◆ Written problem
Swap "screenshot" for "screen capture" in the lines that begin at the one containing "At what coordinates should I click to accomplish: Show" and end with the one containing "point(267,415)". Return only those lines, with nothing else changed.

◆ Input data
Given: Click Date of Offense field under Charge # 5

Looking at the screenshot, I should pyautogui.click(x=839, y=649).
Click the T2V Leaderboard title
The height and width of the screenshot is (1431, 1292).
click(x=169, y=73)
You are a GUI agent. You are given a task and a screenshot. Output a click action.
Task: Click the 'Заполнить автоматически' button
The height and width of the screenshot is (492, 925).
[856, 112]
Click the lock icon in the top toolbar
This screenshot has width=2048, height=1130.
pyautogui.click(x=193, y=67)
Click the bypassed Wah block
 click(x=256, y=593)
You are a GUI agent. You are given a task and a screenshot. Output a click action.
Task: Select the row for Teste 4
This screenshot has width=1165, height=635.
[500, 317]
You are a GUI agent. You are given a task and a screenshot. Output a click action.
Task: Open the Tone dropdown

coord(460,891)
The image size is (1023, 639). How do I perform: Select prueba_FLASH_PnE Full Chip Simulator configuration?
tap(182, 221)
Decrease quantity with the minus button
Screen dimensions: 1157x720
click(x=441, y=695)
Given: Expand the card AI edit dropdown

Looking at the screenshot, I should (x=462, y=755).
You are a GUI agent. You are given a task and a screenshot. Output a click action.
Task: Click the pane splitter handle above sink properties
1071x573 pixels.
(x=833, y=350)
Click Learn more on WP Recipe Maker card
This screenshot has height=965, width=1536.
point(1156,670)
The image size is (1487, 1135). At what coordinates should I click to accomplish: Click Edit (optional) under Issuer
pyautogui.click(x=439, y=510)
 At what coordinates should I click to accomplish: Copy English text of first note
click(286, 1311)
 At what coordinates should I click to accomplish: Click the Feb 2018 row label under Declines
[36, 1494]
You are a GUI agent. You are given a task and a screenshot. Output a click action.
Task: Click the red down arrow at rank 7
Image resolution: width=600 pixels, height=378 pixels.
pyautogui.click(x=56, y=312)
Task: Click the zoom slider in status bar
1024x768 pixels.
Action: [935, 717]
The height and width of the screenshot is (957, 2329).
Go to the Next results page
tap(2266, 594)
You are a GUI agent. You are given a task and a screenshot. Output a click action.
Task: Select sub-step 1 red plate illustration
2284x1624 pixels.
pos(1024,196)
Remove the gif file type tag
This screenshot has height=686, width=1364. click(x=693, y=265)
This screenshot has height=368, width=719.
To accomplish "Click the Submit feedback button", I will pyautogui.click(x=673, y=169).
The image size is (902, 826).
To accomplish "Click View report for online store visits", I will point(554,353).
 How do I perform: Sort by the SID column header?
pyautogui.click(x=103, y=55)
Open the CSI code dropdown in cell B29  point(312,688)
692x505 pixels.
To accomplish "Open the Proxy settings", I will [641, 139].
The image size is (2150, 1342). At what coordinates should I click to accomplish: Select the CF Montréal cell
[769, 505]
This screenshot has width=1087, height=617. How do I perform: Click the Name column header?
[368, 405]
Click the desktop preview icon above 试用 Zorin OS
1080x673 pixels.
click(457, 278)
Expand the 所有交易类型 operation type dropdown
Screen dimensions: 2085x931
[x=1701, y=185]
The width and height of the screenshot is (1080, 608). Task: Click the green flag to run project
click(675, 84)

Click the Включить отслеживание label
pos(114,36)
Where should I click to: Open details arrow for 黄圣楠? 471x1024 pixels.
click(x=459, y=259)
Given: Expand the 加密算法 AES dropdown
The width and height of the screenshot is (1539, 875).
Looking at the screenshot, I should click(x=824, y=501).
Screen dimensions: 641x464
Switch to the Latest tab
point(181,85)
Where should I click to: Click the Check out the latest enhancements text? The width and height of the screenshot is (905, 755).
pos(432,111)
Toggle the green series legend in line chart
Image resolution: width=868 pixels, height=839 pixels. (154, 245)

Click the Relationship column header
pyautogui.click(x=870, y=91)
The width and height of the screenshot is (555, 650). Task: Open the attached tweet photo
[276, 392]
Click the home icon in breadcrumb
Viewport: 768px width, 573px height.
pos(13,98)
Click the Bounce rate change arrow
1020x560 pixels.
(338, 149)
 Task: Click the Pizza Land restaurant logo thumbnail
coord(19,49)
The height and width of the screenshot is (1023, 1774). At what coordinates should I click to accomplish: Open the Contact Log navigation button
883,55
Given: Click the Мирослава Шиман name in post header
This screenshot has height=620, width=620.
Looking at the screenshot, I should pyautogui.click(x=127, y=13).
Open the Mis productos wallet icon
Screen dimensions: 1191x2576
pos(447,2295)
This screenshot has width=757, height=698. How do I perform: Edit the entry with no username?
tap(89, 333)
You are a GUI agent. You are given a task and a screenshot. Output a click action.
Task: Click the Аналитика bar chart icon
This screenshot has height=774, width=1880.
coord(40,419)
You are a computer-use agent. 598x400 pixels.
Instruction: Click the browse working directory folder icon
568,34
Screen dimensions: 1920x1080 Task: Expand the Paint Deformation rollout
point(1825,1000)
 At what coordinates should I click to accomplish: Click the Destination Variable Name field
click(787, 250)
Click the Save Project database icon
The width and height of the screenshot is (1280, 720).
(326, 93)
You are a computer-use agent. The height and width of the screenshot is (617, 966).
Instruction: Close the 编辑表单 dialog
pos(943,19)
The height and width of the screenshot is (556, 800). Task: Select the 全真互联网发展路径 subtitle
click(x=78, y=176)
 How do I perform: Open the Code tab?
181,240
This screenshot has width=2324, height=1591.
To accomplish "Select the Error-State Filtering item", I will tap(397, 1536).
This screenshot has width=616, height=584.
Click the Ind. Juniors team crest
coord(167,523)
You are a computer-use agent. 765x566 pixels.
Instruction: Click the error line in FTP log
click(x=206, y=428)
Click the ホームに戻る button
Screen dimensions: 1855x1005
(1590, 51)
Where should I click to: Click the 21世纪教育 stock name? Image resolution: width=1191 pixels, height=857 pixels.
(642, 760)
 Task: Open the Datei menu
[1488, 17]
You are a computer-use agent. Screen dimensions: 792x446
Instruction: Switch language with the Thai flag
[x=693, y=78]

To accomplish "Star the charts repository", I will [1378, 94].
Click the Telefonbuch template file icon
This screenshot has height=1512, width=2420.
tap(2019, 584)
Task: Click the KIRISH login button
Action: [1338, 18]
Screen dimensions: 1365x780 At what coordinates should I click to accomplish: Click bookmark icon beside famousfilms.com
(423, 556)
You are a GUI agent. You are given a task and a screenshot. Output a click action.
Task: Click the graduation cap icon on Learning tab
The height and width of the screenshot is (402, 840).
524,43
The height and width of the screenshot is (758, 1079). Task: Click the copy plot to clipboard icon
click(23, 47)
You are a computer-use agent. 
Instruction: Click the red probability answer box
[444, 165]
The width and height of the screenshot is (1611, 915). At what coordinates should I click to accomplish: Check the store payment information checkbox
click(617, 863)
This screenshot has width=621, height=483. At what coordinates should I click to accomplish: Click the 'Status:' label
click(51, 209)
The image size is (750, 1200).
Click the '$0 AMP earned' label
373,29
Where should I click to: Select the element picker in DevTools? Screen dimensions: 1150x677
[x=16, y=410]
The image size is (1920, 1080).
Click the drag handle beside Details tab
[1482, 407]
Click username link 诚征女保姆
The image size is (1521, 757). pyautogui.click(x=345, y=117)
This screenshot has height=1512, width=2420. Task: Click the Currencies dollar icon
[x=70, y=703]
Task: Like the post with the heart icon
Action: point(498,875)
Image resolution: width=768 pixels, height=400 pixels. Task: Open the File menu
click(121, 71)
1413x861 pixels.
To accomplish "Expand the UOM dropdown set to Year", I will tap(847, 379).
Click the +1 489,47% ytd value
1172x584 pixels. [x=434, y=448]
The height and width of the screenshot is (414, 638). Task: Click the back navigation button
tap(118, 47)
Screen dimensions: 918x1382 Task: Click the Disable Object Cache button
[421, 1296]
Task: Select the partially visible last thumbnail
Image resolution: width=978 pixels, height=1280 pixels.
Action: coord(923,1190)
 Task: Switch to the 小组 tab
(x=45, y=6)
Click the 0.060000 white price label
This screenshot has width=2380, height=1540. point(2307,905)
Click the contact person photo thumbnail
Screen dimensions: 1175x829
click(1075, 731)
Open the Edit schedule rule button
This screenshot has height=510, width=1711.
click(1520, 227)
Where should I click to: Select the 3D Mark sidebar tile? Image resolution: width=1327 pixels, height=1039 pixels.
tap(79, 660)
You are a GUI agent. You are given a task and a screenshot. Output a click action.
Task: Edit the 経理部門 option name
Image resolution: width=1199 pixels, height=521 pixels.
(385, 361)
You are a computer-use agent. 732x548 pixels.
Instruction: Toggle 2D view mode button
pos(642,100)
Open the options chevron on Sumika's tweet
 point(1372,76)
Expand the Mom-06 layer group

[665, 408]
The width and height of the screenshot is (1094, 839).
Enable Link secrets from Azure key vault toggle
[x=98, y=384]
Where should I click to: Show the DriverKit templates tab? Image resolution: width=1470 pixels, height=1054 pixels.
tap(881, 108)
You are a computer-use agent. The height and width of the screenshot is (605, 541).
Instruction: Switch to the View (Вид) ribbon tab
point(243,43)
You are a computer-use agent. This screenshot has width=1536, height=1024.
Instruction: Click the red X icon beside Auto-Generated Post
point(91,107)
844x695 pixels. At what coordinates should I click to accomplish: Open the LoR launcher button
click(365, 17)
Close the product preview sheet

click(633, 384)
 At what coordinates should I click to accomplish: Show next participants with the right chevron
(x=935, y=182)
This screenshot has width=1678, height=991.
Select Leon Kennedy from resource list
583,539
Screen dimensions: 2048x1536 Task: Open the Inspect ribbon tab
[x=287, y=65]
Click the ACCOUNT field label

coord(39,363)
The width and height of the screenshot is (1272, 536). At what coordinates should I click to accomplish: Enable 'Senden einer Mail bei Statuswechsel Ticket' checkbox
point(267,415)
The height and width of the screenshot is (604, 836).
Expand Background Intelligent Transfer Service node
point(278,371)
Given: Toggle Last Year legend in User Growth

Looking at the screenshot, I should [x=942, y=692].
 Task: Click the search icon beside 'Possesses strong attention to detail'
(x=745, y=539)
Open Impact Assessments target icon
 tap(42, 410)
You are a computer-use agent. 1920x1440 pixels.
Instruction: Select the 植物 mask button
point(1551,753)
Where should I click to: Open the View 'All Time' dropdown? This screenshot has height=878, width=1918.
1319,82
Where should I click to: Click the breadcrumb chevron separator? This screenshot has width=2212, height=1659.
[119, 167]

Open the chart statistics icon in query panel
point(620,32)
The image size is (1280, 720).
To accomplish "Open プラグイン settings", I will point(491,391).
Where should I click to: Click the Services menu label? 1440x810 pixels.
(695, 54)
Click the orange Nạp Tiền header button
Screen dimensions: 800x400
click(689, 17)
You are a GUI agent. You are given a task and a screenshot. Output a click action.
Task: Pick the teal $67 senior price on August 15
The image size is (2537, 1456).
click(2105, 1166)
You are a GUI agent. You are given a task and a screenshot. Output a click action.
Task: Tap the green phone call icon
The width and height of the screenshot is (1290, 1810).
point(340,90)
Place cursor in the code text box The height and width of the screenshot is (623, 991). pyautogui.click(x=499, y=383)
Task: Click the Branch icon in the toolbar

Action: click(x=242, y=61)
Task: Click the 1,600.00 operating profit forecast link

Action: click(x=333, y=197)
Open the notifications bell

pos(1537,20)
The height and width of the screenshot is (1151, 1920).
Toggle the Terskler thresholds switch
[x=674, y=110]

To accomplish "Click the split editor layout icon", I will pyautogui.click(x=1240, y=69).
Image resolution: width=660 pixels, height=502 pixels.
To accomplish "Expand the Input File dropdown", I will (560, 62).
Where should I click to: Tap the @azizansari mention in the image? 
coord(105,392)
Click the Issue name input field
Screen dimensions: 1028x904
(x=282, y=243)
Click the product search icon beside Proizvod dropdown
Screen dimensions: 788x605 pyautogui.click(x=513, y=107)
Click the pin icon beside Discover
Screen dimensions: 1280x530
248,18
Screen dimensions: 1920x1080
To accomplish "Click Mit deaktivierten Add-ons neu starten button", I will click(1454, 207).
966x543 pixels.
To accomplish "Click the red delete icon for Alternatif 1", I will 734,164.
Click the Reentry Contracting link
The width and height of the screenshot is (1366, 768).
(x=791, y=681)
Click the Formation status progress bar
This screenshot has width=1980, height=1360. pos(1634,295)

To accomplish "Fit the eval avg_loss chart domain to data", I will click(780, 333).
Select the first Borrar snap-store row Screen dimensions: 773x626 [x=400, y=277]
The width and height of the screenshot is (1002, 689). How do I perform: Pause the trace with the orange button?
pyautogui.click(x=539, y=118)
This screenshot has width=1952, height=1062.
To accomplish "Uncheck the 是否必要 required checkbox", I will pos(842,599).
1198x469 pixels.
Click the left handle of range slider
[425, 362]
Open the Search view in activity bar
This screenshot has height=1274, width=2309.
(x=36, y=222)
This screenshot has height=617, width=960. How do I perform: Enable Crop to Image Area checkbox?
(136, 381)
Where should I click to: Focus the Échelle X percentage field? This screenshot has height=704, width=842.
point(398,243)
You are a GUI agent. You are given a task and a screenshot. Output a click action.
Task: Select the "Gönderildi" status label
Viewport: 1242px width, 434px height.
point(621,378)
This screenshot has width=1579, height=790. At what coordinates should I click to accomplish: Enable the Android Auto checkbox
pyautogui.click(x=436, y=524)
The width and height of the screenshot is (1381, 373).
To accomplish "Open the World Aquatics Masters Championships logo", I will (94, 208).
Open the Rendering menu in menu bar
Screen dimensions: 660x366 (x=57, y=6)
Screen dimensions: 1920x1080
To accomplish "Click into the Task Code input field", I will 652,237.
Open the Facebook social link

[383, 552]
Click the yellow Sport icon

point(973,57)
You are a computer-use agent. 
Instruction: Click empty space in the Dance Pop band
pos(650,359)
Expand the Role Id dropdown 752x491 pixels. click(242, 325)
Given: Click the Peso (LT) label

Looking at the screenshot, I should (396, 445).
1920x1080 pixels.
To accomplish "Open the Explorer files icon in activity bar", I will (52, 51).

◆ Solution to this task
 At what coordinates should I click to accomplish: Show next participants with the right chevron
(x=935, y=182)
This screen capture has width=1678, height=991.
Select Leon Kennedy from resource list
583,539
Screen dimensions: 2048x1536 Task: Open the Inspect ribbon tab
[x=287, y=65]
Click the ACCOUNT field label

coord(39,363)
The width and height of the screen capture is (1272, 536). At what coordinates should I click to accomplish: Enable 'Senden einer Mail bei Statuswechsel Ticket' checkbox
point(267,415)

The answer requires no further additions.